US publication provides wrong calculation of development costs of cancer drugs

A significant cost component is not taken into account

19-Sep-2017 - Germany

In a recent study, the US physicians Vinay Prasad and Sham Mailankody from clinics in Portland and New York have calculated the average research and development costs for cancer drugs too low. This is demonstrated by methodological deficiencies in their work: the authors base their research on a sample of only ten start-up pharmaceutical companies.
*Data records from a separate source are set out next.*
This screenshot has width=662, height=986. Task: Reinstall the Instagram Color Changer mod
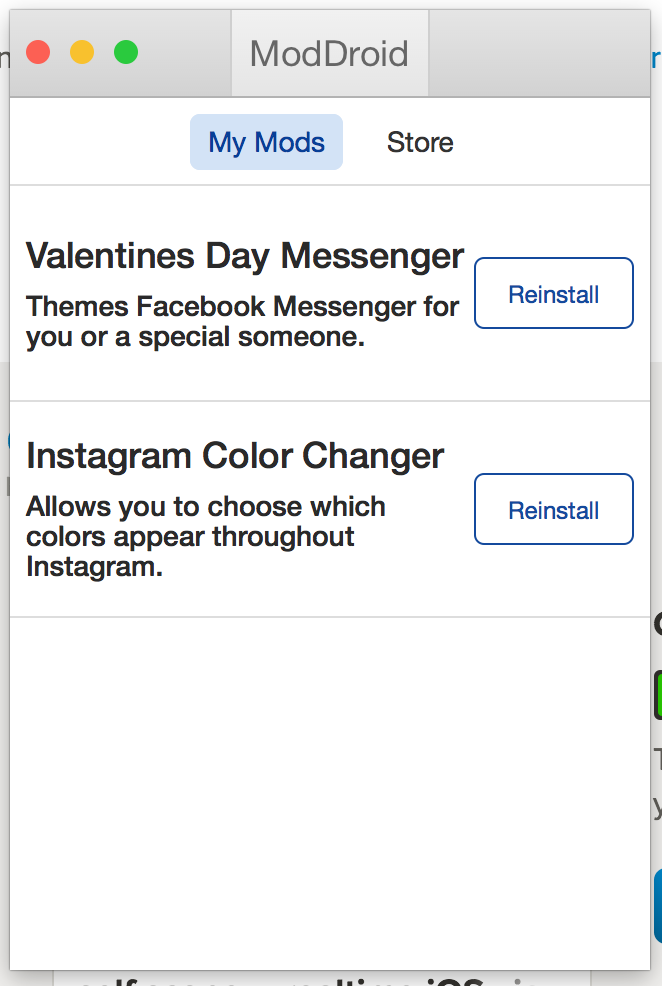tap(553, 510)
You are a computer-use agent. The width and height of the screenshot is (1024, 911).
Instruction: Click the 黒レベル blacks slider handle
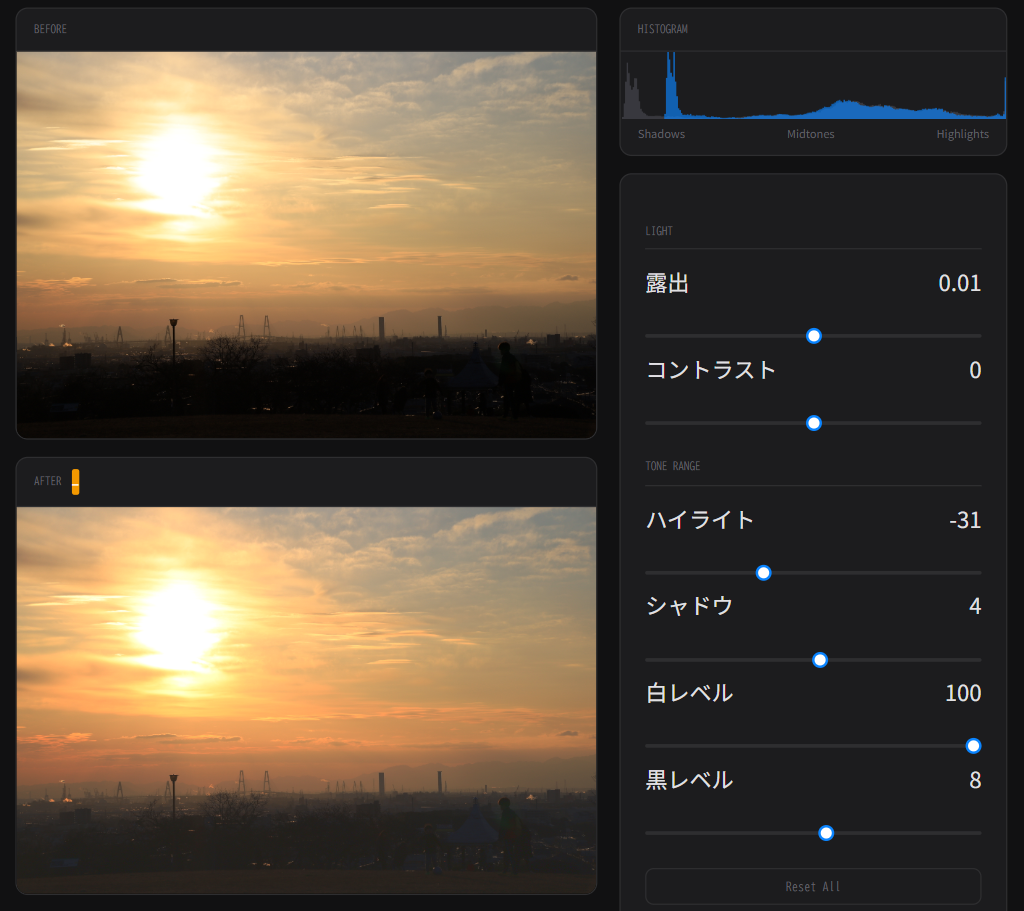click(826, 833)
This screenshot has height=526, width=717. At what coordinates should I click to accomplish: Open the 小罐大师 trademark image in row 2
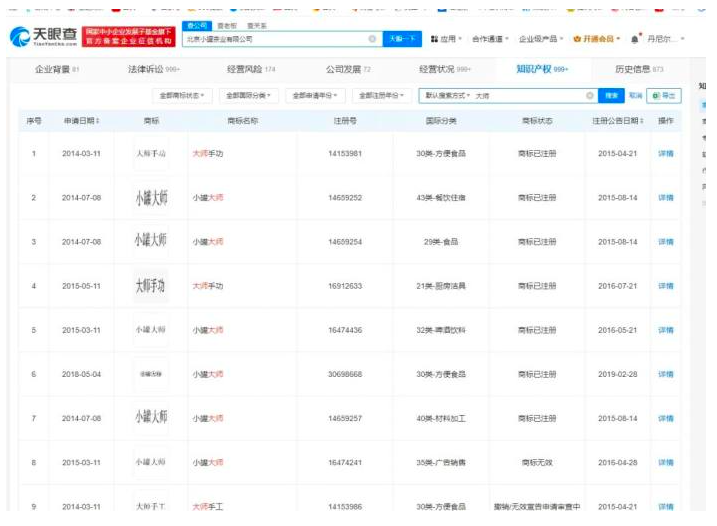(151, 198)
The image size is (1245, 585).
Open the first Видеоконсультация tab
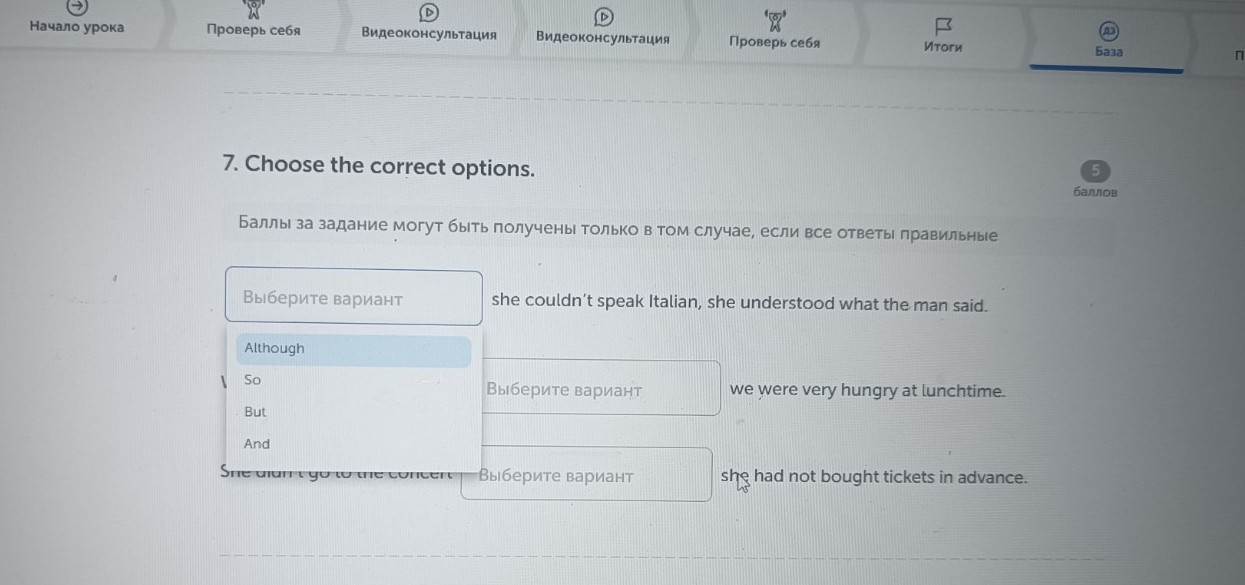429,33
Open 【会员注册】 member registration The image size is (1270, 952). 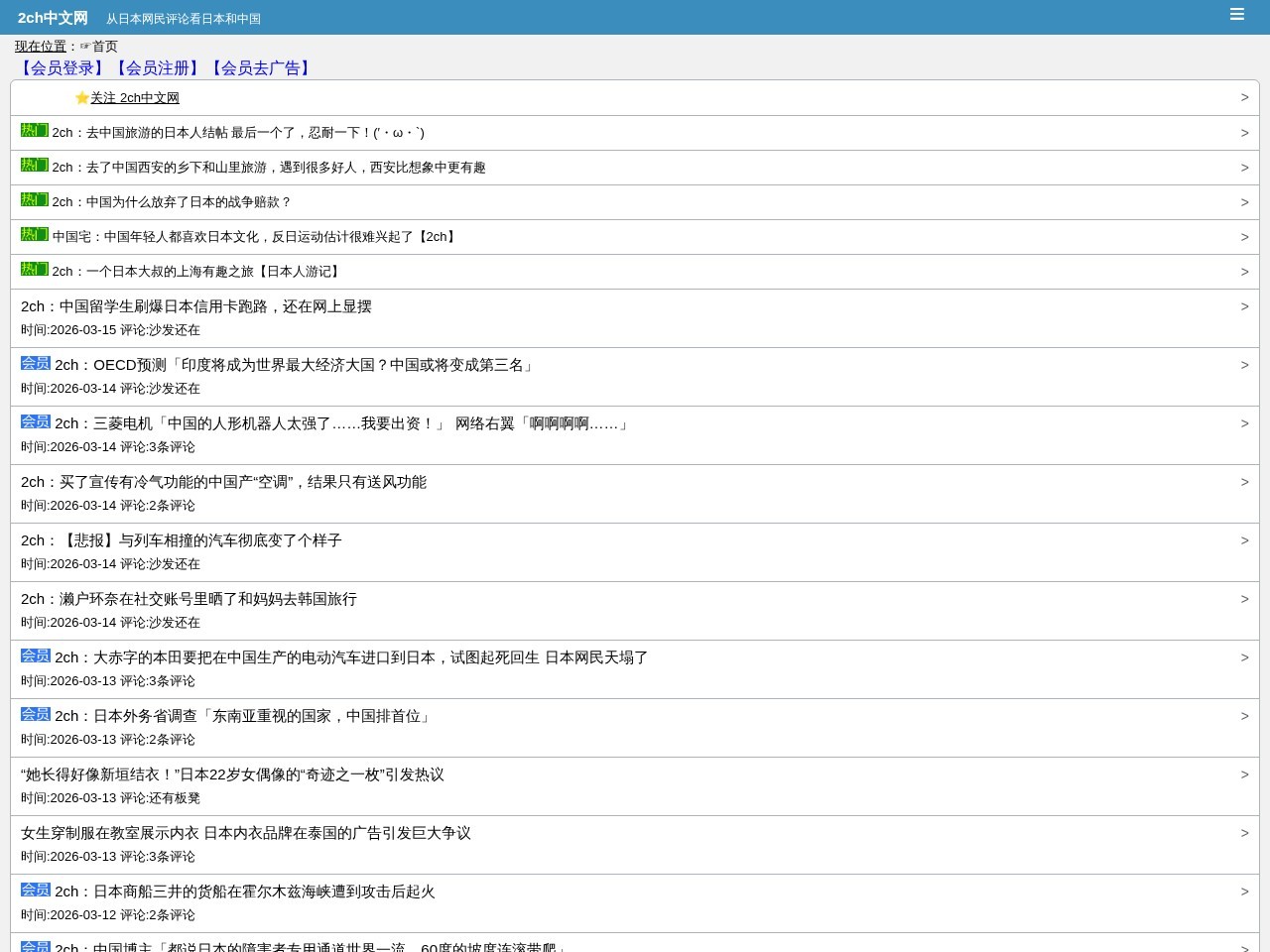tap(157, 67)
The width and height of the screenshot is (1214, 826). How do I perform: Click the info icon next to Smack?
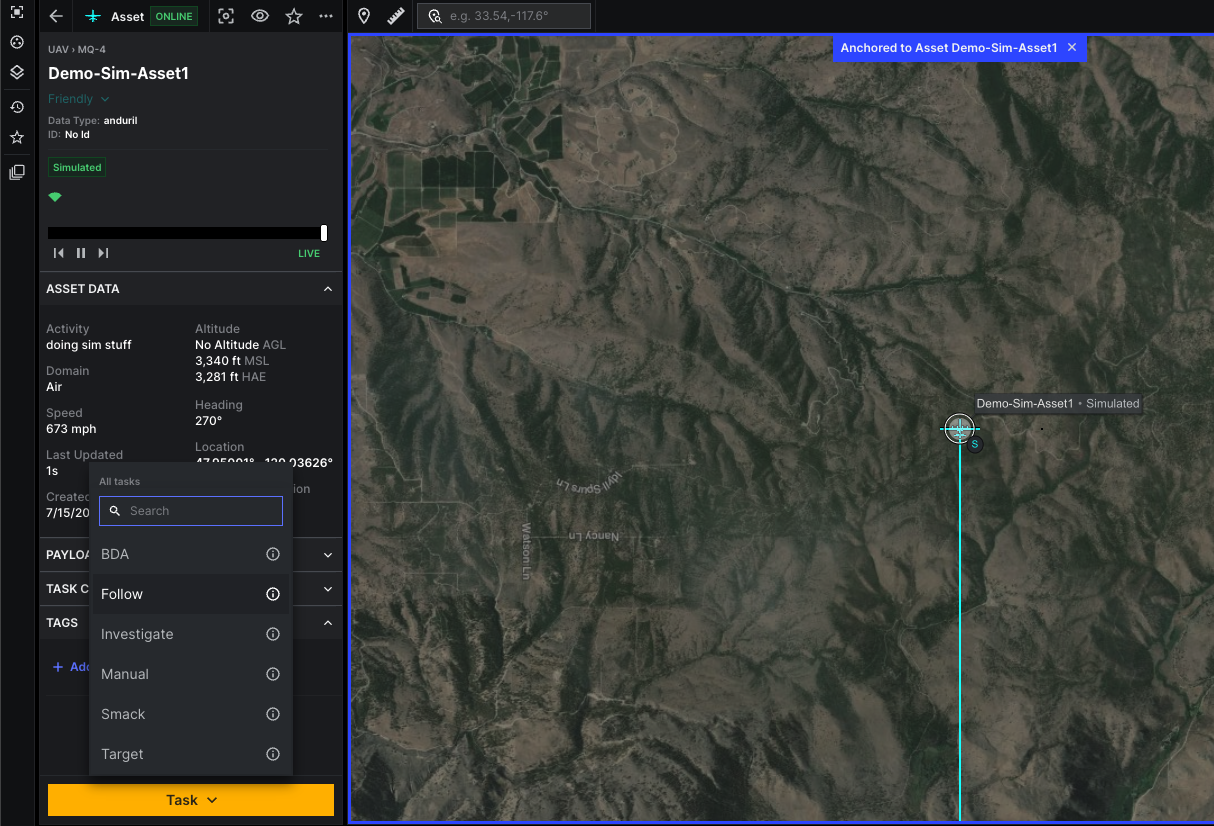click(x=272, y=714)

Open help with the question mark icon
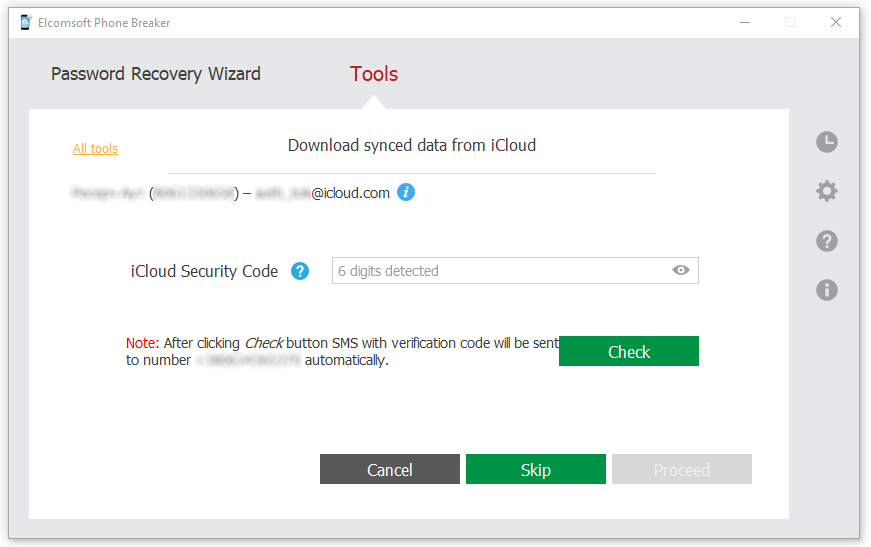[x=827, y=241]
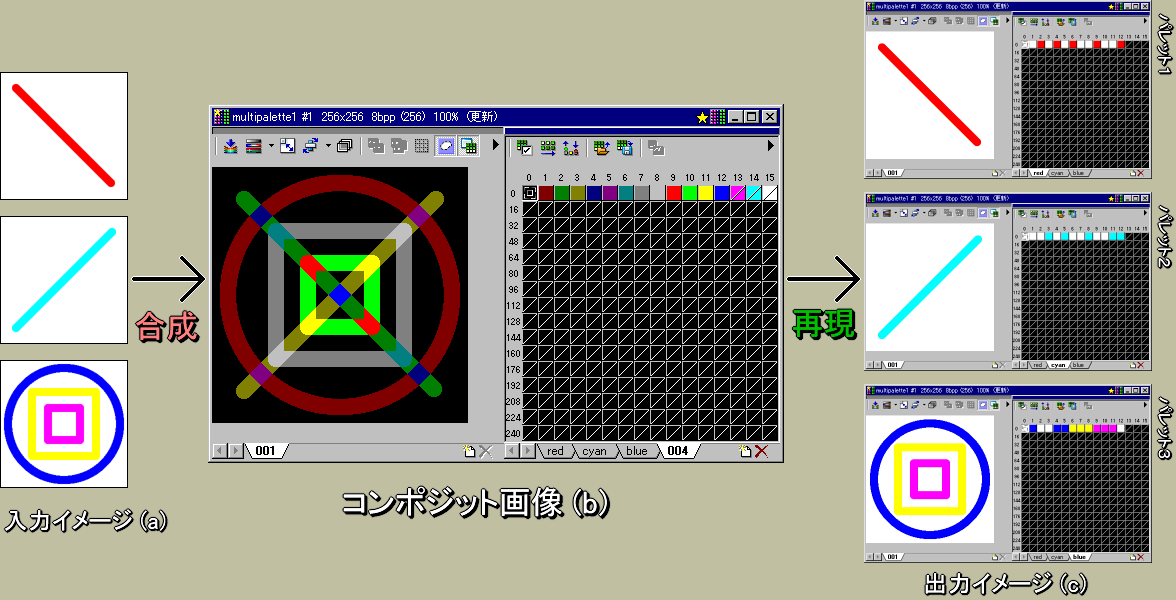Click the palette sort icon with arrows

571,148
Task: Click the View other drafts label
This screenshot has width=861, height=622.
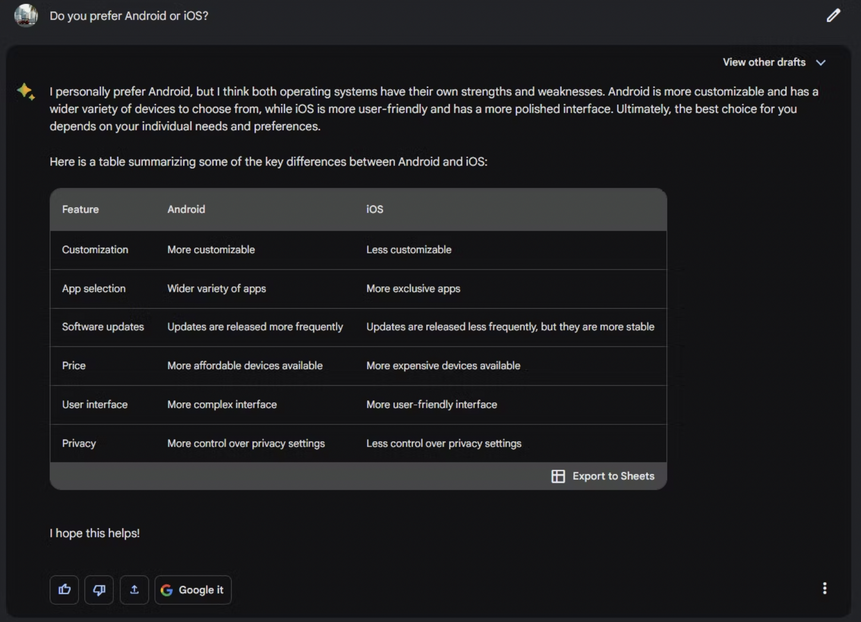Action: 764,63
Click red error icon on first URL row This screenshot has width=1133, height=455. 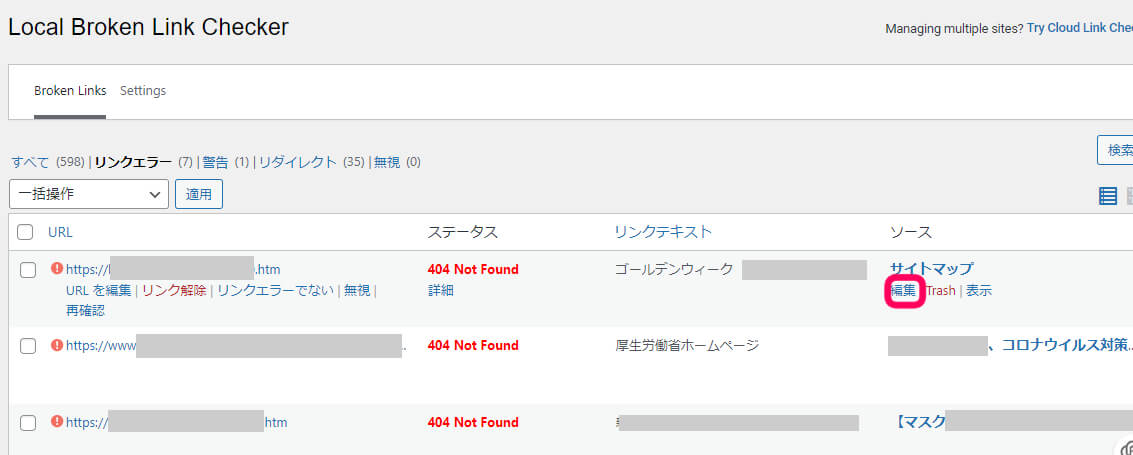pyautogui.click(x=56, y=269)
Nine out of ten were developed for orphan cancer types that require far fewer trial participants to test than those for the treatment of common cancers, which reduces pre-approval costs.

Above all, however, the authors only take into account costs incurred after the invention of the respective active substances; they largely ignored the expenses for the development of a new active substance over the years (based on the findings of basic research). Other studies have shown that this section of the study is worth several hundred million US dollars (e. g. an average of 674 million US dollars according to SM Paul et al.; Nature online, 2010).

Dr. Siegfried Throm, Managing Director Research/Development/Innovation of the Association of Research-Based Pharmaceutical Companies (vfa) comments:"The investigation of Prasad and Mailankody, which does not take into account significant cost positions and uses an unsuitable sample, is not a serious contribution to the discussion on the research and development costs of cancer drugs.".